(Entries supplied begins)

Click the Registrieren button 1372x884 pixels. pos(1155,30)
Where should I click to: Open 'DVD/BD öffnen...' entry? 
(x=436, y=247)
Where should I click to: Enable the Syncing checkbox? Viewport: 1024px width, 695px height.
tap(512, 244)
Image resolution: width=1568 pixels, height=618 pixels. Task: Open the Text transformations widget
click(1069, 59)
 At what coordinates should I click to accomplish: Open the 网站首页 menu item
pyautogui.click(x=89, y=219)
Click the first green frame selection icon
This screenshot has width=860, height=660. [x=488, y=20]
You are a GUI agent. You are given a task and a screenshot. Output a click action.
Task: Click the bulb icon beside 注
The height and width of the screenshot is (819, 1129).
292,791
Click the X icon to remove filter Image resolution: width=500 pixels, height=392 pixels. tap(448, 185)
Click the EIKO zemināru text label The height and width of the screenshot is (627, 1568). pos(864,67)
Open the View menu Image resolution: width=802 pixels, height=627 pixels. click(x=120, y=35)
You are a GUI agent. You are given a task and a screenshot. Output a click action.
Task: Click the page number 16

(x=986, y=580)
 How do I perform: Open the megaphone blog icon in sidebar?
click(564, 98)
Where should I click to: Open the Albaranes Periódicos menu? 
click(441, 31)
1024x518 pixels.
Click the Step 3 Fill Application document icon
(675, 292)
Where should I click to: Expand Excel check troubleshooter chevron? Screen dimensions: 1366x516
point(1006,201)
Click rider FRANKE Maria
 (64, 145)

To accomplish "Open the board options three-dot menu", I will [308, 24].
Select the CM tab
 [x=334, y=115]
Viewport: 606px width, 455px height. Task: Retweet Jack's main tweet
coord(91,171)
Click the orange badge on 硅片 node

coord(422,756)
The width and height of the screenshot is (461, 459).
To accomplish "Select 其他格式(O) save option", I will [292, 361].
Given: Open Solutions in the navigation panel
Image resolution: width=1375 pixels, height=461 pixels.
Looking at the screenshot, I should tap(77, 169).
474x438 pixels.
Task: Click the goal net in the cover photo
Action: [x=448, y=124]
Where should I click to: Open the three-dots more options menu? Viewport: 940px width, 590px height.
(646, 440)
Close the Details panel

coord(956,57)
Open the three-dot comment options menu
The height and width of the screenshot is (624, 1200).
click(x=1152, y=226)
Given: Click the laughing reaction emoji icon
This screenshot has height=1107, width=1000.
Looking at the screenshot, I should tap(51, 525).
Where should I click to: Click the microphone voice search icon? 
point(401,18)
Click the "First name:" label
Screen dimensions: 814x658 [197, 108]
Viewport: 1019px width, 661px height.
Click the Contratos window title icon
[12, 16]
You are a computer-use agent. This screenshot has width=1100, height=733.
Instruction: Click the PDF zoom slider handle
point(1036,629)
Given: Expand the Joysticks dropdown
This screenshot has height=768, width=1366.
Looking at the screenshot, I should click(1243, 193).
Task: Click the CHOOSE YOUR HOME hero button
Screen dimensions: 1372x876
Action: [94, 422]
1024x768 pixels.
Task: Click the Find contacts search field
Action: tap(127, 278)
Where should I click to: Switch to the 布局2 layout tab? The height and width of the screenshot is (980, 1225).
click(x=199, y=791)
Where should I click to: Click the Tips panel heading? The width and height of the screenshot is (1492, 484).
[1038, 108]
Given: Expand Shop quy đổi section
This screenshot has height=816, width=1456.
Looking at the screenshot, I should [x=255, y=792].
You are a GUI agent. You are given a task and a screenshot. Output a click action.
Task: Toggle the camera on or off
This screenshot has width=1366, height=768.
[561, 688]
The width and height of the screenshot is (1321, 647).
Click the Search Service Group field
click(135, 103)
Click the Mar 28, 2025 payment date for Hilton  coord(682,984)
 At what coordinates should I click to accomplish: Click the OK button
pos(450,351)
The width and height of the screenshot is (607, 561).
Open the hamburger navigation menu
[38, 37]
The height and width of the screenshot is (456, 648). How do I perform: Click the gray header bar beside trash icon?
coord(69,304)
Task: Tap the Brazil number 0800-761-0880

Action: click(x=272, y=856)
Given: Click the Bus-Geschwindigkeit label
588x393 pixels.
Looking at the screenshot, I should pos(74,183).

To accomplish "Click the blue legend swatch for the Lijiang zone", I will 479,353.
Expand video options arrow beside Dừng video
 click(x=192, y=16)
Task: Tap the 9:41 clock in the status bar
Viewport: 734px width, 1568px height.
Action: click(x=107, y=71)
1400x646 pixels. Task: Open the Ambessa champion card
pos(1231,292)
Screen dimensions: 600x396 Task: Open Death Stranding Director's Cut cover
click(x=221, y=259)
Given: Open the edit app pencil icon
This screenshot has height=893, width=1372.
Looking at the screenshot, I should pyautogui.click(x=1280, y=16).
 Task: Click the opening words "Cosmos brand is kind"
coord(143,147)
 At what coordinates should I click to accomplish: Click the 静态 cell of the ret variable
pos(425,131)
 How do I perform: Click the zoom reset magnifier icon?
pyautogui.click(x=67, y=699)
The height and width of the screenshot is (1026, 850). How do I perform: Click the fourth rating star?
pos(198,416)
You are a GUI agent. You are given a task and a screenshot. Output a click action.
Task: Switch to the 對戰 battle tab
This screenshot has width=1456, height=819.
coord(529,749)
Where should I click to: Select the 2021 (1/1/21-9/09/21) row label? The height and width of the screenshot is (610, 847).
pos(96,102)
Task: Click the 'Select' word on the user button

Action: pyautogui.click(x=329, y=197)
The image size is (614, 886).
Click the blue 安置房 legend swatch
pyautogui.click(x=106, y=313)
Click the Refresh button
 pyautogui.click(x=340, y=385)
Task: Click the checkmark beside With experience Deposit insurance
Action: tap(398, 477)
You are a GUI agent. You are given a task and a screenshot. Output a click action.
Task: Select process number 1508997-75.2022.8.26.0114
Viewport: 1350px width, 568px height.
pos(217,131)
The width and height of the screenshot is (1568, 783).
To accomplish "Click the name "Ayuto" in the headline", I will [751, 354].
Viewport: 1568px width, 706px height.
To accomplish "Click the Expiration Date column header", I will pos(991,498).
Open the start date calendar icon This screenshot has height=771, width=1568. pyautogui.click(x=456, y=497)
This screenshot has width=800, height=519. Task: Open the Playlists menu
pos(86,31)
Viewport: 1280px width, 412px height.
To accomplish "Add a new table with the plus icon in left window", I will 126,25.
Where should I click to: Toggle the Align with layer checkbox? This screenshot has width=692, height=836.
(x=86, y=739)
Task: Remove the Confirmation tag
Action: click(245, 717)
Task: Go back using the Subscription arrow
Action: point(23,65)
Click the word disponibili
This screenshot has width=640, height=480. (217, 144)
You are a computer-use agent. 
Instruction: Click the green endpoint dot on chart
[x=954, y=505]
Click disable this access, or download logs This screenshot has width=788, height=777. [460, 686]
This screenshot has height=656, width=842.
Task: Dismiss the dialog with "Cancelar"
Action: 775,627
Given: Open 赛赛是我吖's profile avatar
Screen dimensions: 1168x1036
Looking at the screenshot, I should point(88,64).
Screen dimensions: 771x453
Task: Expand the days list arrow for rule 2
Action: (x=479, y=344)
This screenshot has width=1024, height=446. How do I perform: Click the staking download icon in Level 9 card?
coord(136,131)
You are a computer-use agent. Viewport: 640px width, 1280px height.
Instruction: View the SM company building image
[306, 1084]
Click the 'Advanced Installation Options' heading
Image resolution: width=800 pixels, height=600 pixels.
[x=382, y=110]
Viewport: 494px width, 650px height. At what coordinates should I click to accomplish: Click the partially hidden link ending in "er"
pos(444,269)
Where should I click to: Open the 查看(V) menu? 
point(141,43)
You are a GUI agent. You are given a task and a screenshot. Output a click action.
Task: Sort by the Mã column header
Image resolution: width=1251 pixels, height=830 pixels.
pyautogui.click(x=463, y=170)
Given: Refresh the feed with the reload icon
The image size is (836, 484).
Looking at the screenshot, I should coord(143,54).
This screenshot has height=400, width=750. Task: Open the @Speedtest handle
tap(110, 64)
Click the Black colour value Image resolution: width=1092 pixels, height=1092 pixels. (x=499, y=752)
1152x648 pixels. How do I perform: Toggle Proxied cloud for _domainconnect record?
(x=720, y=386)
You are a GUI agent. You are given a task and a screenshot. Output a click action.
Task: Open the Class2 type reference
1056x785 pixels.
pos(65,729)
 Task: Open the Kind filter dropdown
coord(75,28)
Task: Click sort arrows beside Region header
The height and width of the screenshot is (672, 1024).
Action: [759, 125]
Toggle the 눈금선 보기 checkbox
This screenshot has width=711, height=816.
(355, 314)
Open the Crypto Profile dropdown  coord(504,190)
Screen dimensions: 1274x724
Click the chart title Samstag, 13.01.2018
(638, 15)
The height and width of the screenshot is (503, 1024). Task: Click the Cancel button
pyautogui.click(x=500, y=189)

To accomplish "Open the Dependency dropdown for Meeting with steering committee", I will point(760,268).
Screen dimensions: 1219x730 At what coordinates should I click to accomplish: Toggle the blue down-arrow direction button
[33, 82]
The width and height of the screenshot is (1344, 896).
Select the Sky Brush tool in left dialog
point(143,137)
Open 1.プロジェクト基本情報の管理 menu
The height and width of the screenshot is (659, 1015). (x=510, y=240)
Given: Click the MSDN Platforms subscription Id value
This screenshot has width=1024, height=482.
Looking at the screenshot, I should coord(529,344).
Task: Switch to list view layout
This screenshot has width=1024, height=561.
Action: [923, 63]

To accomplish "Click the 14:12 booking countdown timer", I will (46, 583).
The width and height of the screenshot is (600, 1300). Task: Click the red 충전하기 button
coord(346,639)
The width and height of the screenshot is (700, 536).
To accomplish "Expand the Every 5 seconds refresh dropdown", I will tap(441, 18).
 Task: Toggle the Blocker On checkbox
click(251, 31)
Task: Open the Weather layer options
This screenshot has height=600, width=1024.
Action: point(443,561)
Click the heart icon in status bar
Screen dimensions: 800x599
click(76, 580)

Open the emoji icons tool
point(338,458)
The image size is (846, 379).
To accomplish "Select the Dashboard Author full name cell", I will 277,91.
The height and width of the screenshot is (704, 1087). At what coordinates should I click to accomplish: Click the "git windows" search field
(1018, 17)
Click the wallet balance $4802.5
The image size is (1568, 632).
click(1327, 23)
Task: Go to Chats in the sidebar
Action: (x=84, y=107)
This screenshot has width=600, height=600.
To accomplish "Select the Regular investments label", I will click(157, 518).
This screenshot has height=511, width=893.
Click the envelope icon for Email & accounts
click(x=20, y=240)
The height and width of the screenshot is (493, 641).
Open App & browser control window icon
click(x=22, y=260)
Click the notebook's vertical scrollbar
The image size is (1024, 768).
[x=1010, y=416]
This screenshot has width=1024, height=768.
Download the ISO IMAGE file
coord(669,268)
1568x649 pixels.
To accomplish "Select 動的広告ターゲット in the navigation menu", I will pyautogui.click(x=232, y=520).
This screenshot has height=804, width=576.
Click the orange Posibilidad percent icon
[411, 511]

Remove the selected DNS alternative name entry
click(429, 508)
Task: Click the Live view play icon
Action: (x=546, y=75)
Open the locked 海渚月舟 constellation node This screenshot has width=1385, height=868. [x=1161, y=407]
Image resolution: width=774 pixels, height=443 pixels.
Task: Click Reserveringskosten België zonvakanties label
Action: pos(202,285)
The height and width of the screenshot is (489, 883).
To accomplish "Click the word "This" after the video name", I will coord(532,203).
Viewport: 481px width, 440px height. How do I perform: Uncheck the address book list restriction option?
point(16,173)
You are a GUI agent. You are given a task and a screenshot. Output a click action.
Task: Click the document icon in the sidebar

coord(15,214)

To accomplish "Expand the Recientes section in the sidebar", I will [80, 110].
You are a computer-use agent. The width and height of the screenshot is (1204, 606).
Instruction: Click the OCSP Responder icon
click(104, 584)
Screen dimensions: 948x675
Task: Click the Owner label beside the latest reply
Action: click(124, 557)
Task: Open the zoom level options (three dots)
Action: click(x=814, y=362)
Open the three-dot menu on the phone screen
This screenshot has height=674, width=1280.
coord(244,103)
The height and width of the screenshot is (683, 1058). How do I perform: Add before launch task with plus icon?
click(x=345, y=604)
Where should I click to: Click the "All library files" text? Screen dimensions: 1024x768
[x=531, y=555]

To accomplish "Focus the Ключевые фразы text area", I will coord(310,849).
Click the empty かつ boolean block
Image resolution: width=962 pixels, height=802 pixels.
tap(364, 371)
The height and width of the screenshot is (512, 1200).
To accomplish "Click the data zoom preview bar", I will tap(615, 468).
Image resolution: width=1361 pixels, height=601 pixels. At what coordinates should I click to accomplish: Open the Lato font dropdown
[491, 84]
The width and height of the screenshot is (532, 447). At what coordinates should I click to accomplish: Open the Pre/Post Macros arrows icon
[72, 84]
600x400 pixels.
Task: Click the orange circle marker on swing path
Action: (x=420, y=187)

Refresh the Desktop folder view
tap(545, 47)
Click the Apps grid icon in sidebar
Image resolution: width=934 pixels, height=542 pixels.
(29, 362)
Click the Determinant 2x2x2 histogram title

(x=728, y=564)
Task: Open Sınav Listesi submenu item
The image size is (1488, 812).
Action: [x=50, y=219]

(Entries supplied ends)

Work task: The reply must consist solely of the lines from the one containing "Refresh the Desktop folder view" through the last line of the data, reproduced exactly.

Reply:
Refresh the Desktop folder view
tap(545, 47)
Click the Apps grid icon in sidebar
Image resolution: width=934 pixels, height=542 pixels.
(29, 362)
Click the Determinant 2x2x2 histogram title

(x=728, y=564)
Task: Open Sınav Listesi submenu item
The image size is (1488, 812).
Action: [x=50, y=219]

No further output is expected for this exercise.